### AVAILABLE RECORDS
--- --- ---

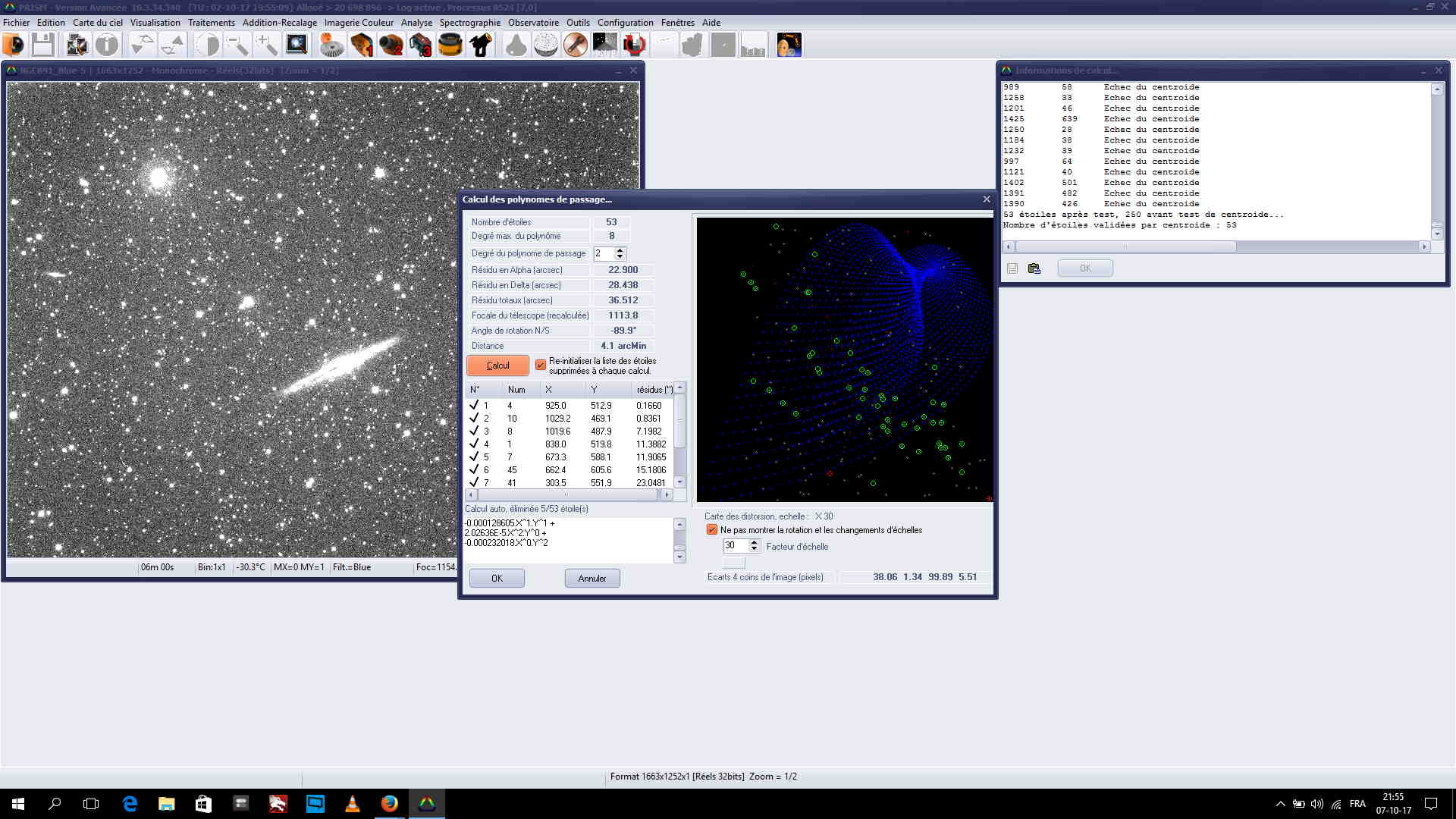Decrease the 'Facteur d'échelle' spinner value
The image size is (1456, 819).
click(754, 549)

--- --- ---

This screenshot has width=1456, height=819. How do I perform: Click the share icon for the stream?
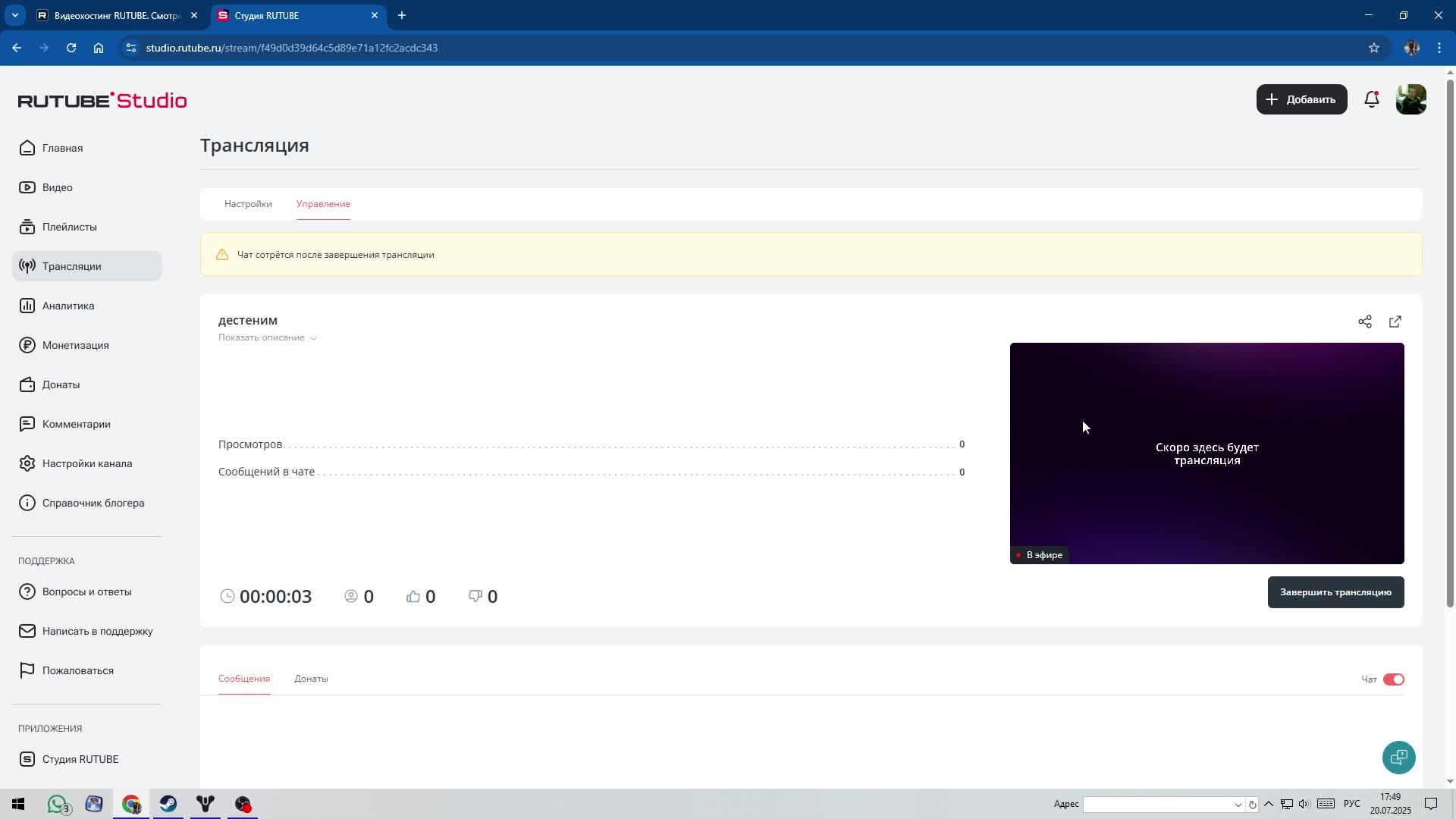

--- --- ---

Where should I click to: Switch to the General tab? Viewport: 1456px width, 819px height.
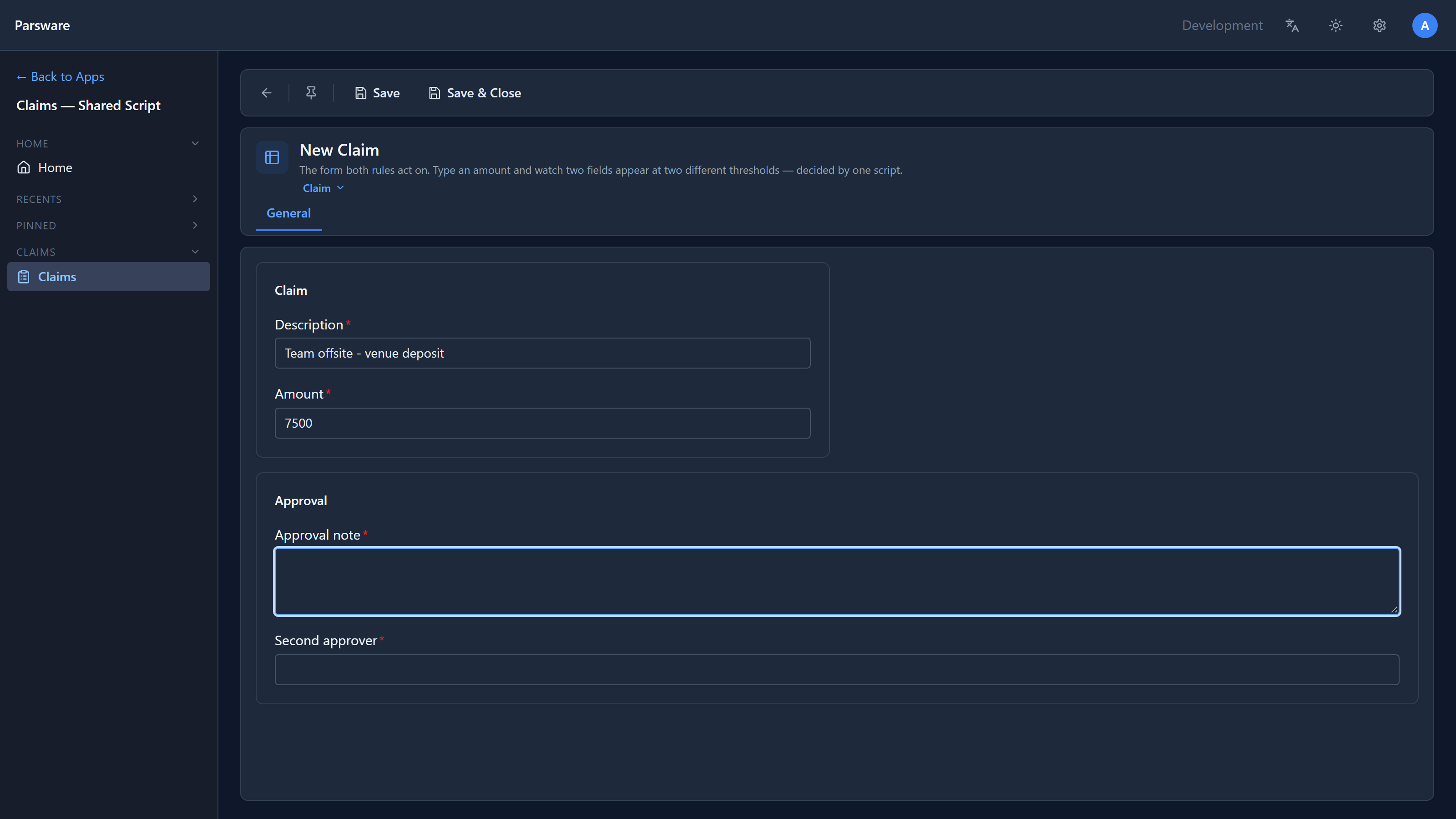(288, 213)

--- --- ---

Return verbatim the stretch of data from the line containing "Decrease the 'Facteur" through the line containing "click(754, 549)", both lines included. Leave the pictures out of the answer.

### RESULT BELOW
Decrease the 'Facteur d'échelle' spinner value
The image size is (1456, 819).
click(754, 549)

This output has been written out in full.